## PROBLEMS TO SOLVE
1. In the interview on the theology of religions, what religion did the interviewee's father belong to before converting?
2. Resume the interview on the theology of religions, picking up right after its last sentence.

## TEXT SHOWN
---+---

It is a new branch of theology that investigates the value that other religions may have in God’s providential plan for history.

For a long time, the field was dedicated to soteriological questions: How can non-Christians be saved? What is the role of Christ and the Church in their salvation? Do the other religions play any role in that salvation?

Recently, however, the field has focussed more on postmodern questions, such as the historical-cultural value of the other religions in relation to our understanding and expression of the truth.

In short then, the theology of religions aims to reconcile the universality of God’s salvific plan for all mankind with the particularism of Christ and the Church, and explores whether the religions have any role within that plan.

What prompted your own interest in the theology of religions?
The reasons were primarily personal. I grew up in a religiously mixed family. When my parents married, my mother was Catholic and my father was Hindu. He eventually converted to the faith, but it was a difficult and painful process. In addition, all this took place in Dubai in the United Arab Emirates, a Muslim country. Hence, before I joined the seminary, I probably had more Hindu and Muslim friends than I did Christian or Catholic ones!

Growing up, I was thus keenly aware that are very good people, even holy people, who belong to these other religions. But at the same time I knew that they lacked the fullness of faith in Christ.

And so, in a certain sense my search over the last thirty years has been to try and reconcile these two apparently irreconcilable aspects: on the one hand, the good, the true, the beautiful, the holy that exists in the other religions, and on the other, the fullness of Revelation and salvation in Jesus Christ.

Whereas religion, in the Catholic tradition, is the virtue whereby we render to God the worship due to him, the modern concept of religion is more sociological in nature and lumps together widely disparate and often heterogenous complex systems of religious belief, practice, and social organization. Moreover, the modern concept is often informed by Enlightenment assumptions about religion as a private matter that falls outside the public domain of reason. Is there a legitimate concept of religion?

---+---

(Word and element pointing data)
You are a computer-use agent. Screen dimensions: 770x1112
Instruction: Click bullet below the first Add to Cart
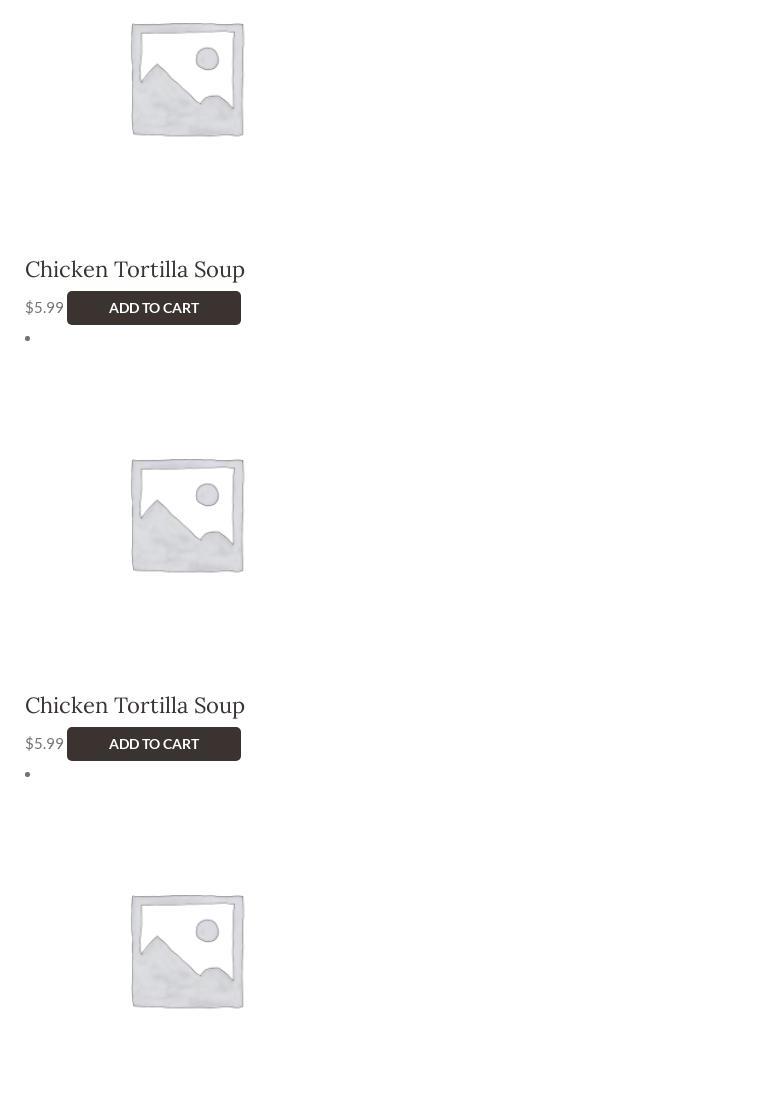(28, 338)
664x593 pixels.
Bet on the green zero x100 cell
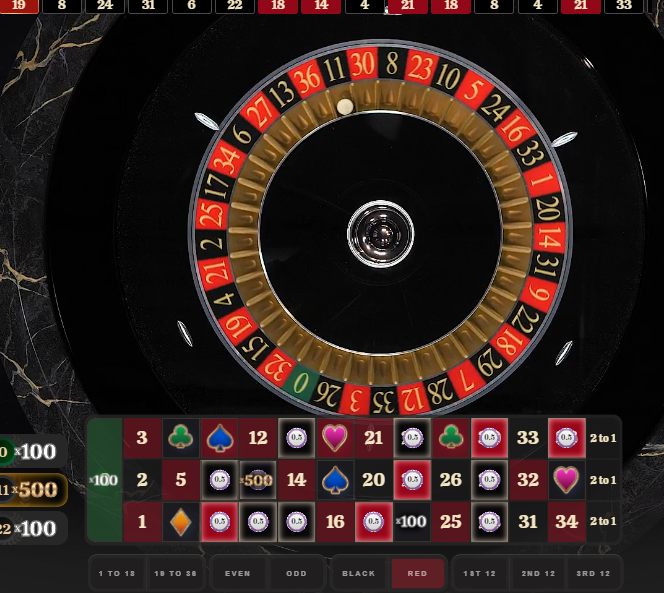105,480
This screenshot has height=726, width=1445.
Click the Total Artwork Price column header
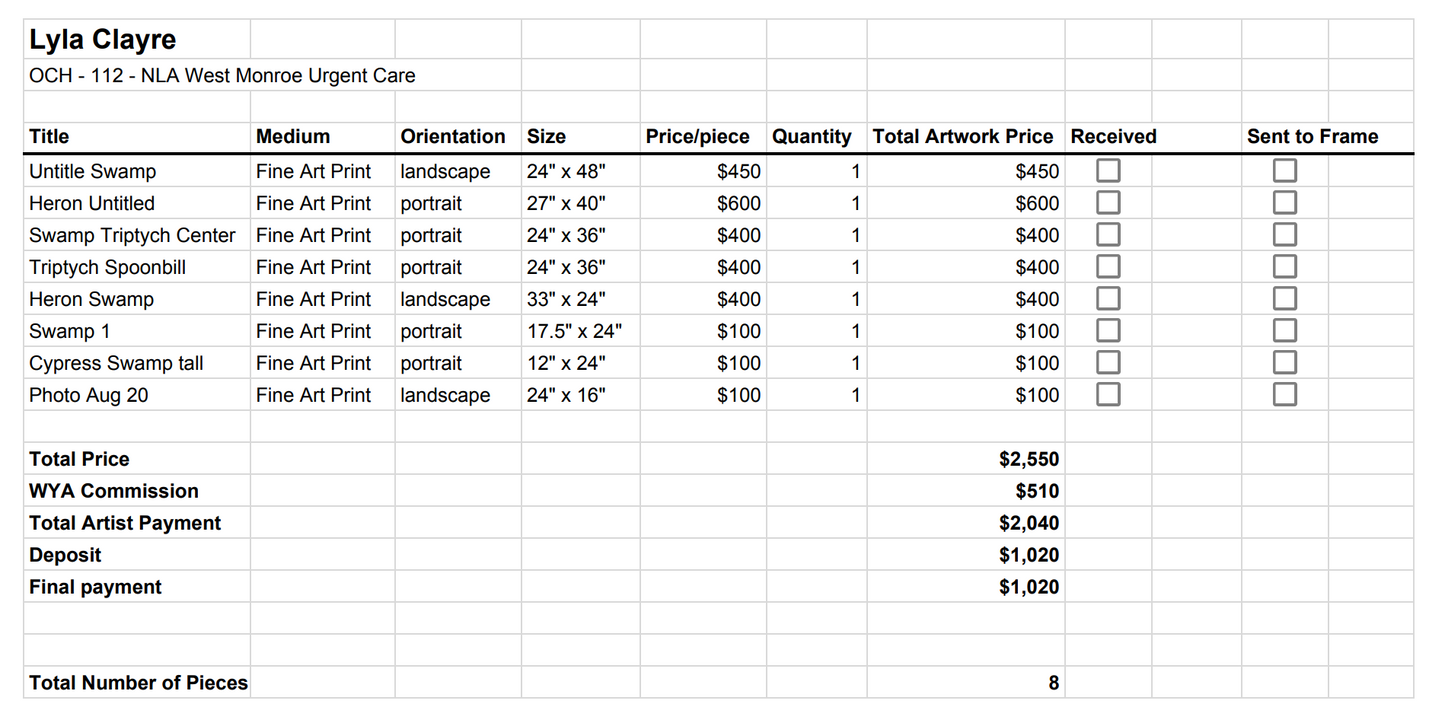[962, 137]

---+---

## REPLIES
1. He was Hindu.

2.
Someone who could answer that question definitively would become very famous! There is a great amount of debate on the topic and hundreds of books about it.

It is fascinating to trace the history of the concept of religion. During the Enlightenment, because of both rationalism and for political reasons, the holistic, objective, and anthropological concept of religion that had dominated the Christian Middle Ages, and that saw Christianity alone as a ‘religion,’ was increasingly abandoned. Instead, beginning with Schleiermacher, emphasis began to be placed on the subjective side of the question, on religious experience, however vaguely and ambiguously that was defined.

There is, of course, something legitimate in this attempt to value the experiential aspect of religion. However, there have also been large downsides. Religion today is almost entirely relegated to the private and personal sphere, to the realm of sentiment and feeling, divorced from science and ethics, and stripped of any public role.

There have also been reactions to this one-sidedness: liberation theology, for example, was an attempt to reclaim religion’s position in the public sphere. Nevertheless, this effort was marred by its Marxist tendencies.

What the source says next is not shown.